Projeto de aporte de capital enviado pelo GDF garante continuidade de benefícios como DF Social, Cartão Prato Cheio e Cartão Gás, além de proteger mais de 4.500 empregos


Carlos Gandra/CLDF
Na próxima terça-feira, os 24 deputados da Câmara Legislativa do DF (CLDF) votarão um projeto decisivo para o futuro do Banco de Brasília (BRB). A proposta, encaminhada pelo GDF, solicita autorização para aporte de capital na instituição financeira. A medida é apontada como essencial para assegurar a solidez dos indicadores do banco, manter serviços estratégicos e preservar milhares de empregos no Distrito Federal.

A aprovação do projeto vai além de uma formalidade administrativa. O reforço de capital é considerado fundamental para garantir a continuidade das operações do principal agente financeiro do GDF, responsável por viabilizar políticas públicas que impactam diretamente a vida de milhões de brasilienses.

Entre os programas operados com apoio do BRB estão o DF Social, que paga auxílio mensal de R$ 150 a famílias de baixa renda inscritas no Cadastro Único, o Cartão Prato Cheio, voltado à segurança alimentar, e o Cartão Gás, destinado à compra de botijão por famílias em situação de vulnerabilidade. Também está incluído o programa de Apoio à Proteção dos Animais, aprovado pela própria CLDF, que destina recursos a protetores e organizações de cães e gatos, tendo o BRB como agente pagador.

Além da execução dos pagamentos, o banco facilita o agendamento de benefícios sociais em suas agências, contribuindo para reduzir filas nos CRAS. Em 2025, a instituição ainda lançou o Prêmio BRB de Impacto Social, com foco no incentivo a iniciativas de sustentabilidade e desenvolvimento social no DF.

O debate ocorre em meio a questionamentos envolvendo o caso Master, que está sob investigação do Banco Central. No entanto, a discussão em pauta na CLDF trata especificamente da estrutura de capital do banco. O projeto apresentado pelo acionista controlador segue as normas do Conselho Monetário Nacional e do Banco Central do Brasil, segundo o governo.

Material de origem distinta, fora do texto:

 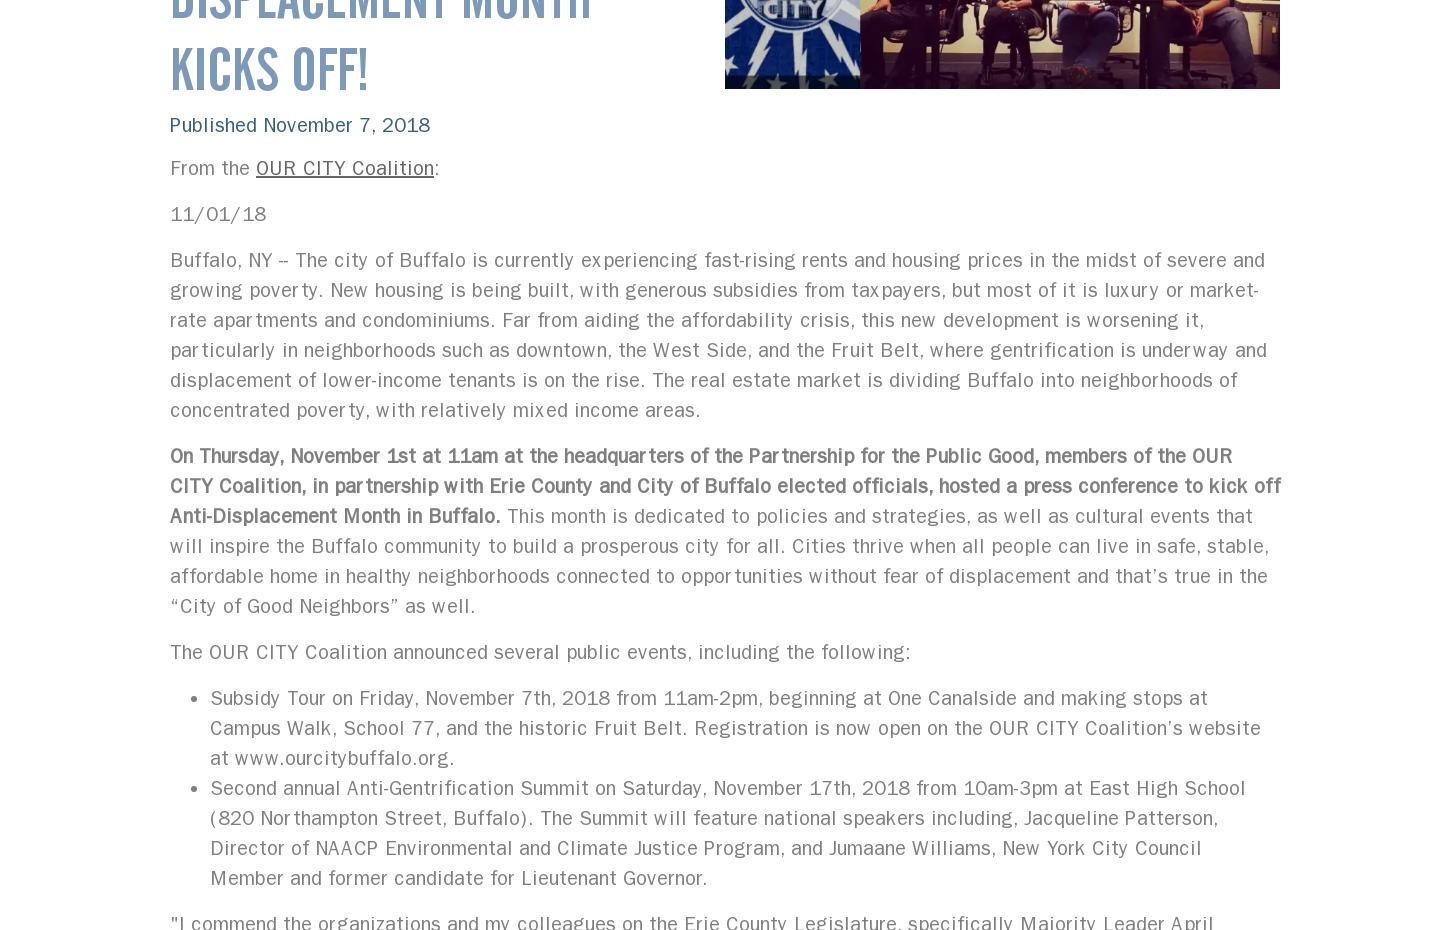 I want to click on ':', so click(x=436, y=167).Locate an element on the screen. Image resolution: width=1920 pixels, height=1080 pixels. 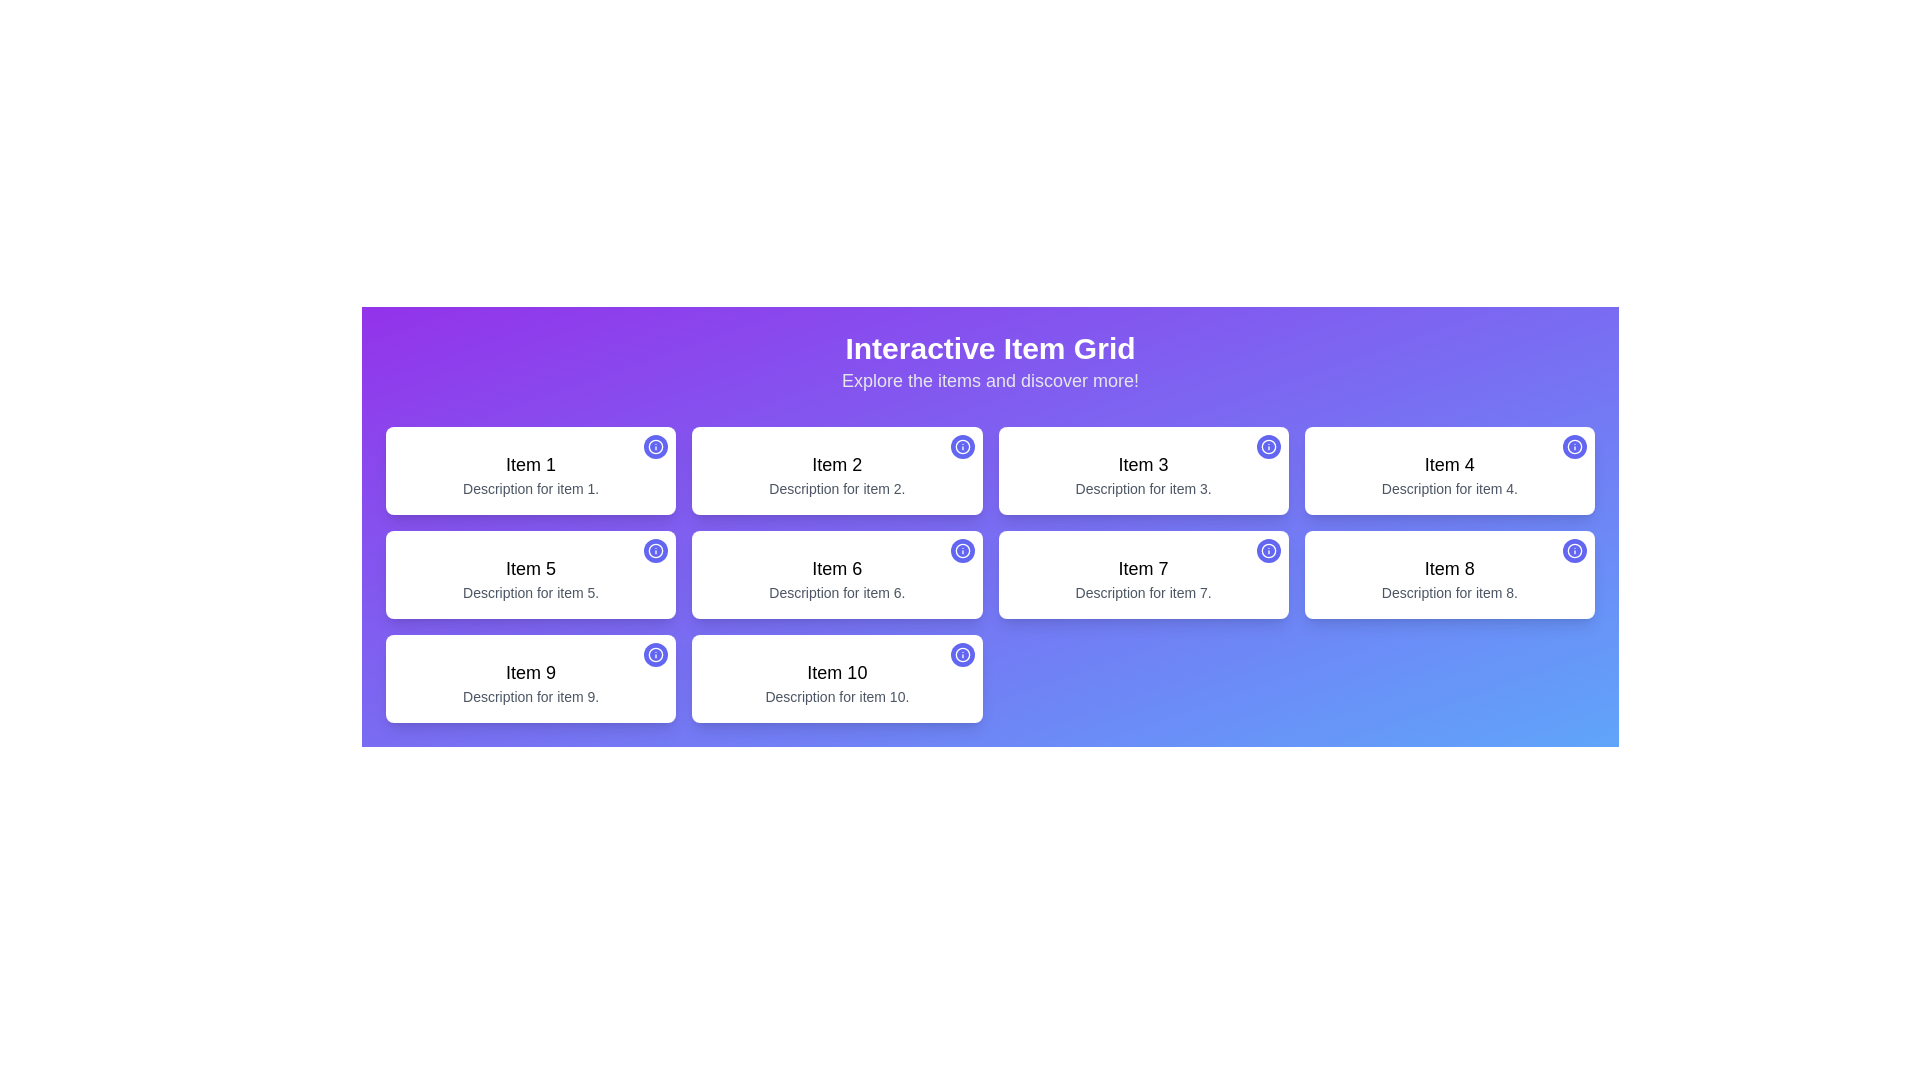
the text label displaying 'Description for item 2.' which is located directly beneath the 'Item 2' label in the grid layout is located at coordinates (837, 489).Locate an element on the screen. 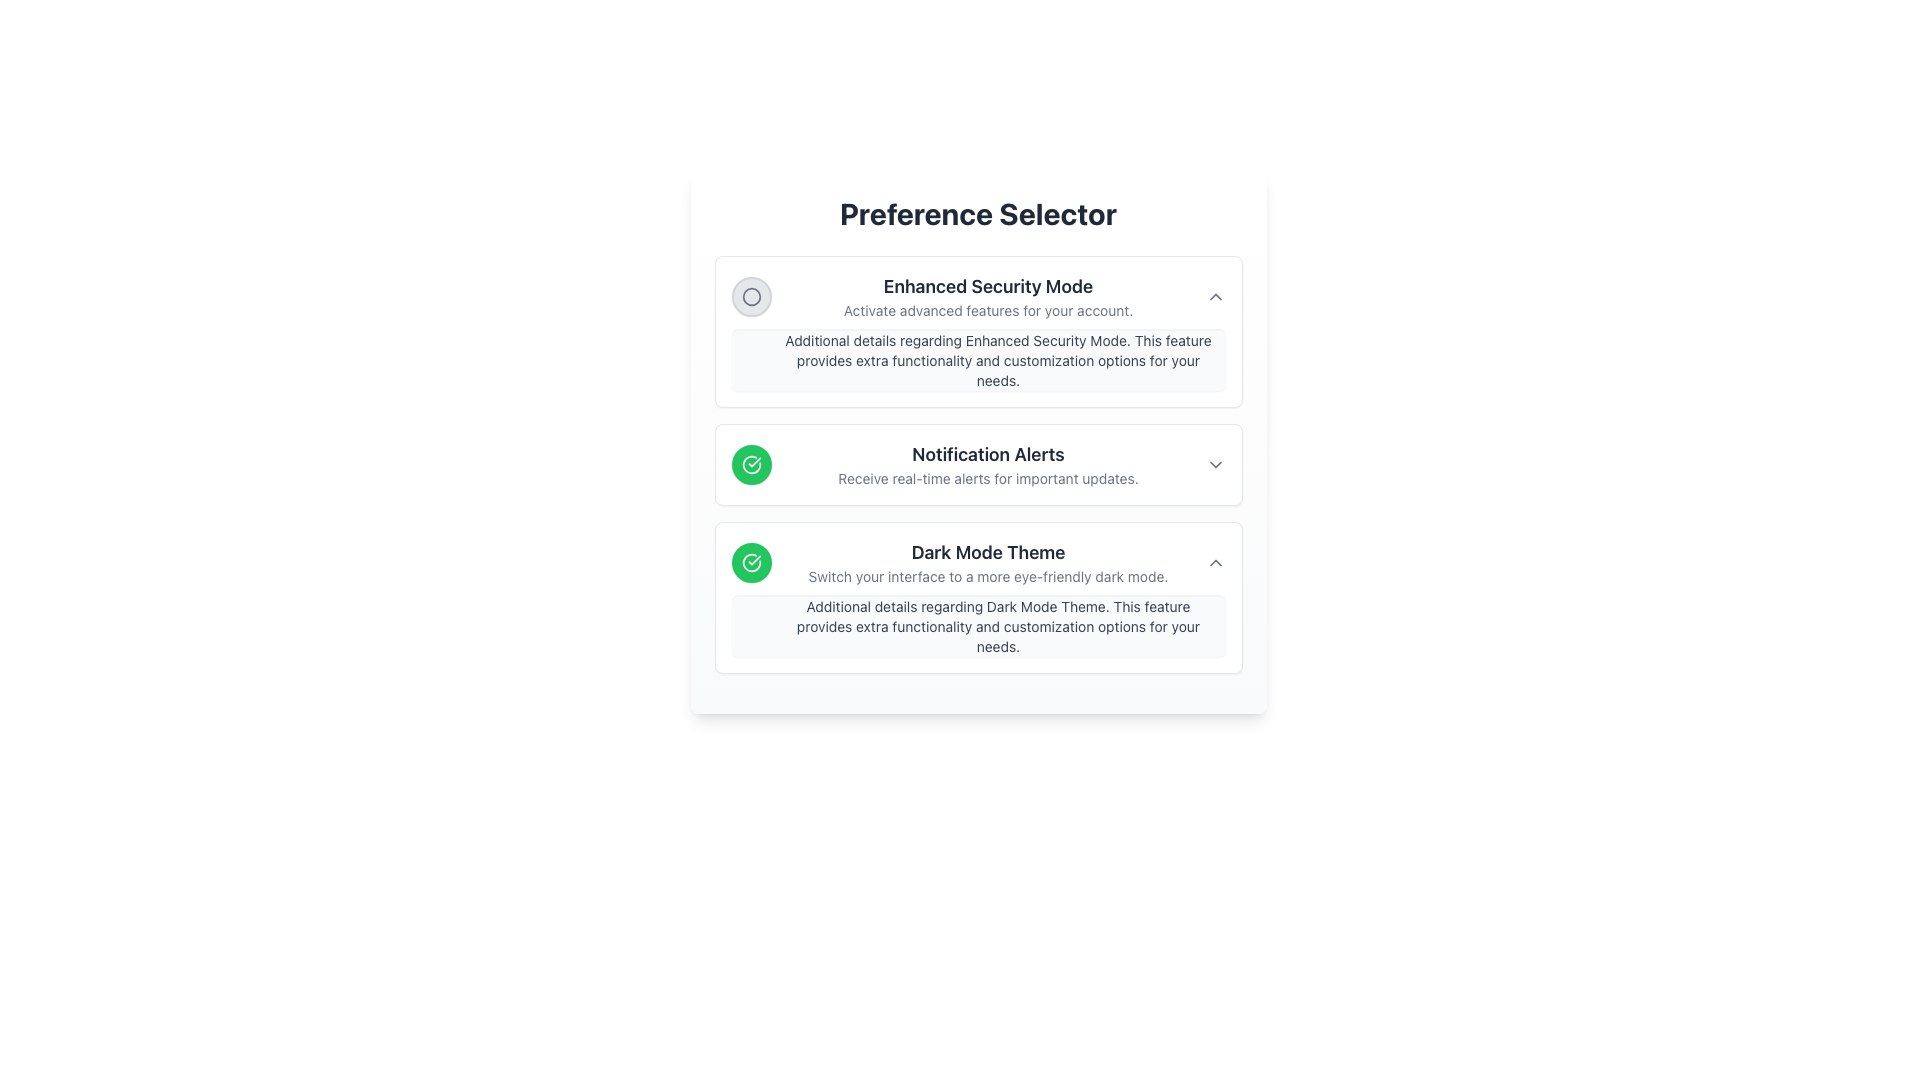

A rejeição do aporte pode gerar impactos significativos, incluindo risco à manutenção dos programas sociais e aos empregos de mais de 4.500 funcionários da instituição. Para defensores da proposta, transformar a votação em embate político coloca em segundo plano o interesse público e a estabilidade de um banco que há décadas atua como instrumento de inclusão financeira e desenvolvimento econômico no DF.

Partidos como PT, PSOL e PSB têm adotado posição contrária ao projeto, intensificando críticas à instituição. Para apoiadores do aporte, essa postura representa uma estratégia de desgaste que pode trazer consequências diretas para a população que depende dos serviços do banco e para os trabalhadores da instituição.

Diante do cenário, a expectativa recai sobre a responsabilidade dos parlamentares distritais em avaliar os impactos concretos da decisão. O voto na próxima semana poderá definir não apenas o futuro do BRB, mas também a continuidade de políticas públicas consideradas essenciais para milhares de famílias do Distrito Federal.